__DATA TO USE__.
__________

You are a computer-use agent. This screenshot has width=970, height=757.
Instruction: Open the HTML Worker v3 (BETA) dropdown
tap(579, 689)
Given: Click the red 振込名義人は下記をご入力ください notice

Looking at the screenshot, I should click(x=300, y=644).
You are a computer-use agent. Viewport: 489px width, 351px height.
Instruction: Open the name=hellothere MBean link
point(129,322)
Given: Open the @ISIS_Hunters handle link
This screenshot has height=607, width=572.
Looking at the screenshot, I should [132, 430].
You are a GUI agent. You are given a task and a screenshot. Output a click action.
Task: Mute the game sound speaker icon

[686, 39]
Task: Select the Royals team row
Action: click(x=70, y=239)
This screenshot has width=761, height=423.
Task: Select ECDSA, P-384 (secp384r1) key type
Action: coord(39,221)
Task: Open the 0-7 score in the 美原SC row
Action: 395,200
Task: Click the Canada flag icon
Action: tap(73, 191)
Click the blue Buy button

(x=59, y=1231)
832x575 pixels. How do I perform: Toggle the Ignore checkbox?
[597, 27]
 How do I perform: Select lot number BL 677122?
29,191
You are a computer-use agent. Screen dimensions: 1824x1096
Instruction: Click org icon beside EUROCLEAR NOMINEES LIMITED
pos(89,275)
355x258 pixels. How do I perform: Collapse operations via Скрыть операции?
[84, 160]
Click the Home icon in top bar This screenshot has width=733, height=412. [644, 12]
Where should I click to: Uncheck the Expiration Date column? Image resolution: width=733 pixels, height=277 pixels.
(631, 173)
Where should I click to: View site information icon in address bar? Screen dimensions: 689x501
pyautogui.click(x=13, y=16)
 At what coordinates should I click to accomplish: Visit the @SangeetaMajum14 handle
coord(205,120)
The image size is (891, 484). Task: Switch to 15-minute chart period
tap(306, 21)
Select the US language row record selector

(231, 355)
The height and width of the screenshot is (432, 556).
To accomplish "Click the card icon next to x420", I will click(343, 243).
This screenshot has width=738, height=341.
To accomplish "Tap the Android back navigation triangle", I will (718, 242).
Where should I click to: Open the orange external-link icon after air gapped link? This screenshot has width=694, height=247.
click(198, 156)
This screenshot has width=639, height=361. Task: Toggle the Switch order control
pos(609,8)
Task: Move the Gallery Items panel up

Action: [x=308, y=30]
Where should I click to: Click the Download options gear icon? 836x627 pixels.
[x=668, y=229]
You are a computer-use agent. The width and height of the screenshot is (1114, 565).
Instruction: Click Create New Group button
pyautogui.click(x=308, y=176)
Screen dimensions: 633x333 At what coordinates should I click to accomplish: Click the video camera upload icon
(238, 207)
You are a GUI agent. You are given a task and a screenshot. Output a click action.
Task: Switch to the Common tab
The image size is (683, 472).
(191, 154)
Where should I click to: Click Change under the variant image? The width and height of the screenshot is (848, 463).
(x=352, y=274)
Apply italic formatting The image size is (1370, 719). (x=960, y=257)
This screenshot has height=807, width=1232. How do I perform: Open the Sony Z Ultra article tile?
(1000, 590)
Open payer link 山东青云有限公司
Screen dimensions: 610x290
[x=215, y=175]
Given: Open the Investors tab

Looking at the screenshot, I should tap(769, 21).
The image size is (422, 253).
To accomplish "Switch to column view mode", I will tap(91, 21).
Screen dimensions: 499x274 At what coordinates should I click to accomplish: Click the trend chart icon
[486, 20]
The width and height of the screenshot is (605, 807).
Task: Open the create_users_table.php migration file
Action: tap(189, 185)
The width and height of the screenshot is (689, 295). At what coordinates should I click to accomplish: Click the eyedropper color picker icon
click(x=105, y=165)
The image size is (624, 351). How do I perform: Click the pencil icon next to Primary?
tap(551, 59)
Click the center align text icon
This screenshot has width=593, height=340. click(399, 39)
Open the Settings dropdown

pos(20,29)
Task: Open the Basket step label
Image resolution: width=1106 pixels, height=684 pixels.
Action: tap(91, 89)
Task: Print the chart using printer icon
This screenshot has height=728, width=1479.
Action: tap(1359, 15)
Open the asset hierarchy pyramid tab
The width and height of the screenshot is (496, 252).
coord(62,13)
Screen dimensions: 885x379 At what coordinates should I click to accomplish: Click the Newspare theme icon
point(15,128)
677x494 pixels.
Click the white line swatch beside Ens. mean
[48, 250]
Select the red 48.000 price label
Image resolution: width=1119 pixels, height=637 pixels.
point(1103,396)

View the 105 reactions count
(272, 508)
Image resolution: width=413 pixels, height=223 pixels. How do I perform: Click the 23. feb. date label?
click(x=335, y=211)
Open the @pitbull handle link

__________

__WHAT YOU ARE ASKED TO DO__.
For each line in the data that holds the word "computer", copy the line.

__RESPONSE__.
You are a computer-use agent. This screenshot has width=970, height=757.
You are a computer-use agent. Viewport: 489px width, 351px height.
You are a computer-use agent. Screen dimensions: 1824x1096
You are a computer-use agent. The width and height of the screenshot is (1114, 565).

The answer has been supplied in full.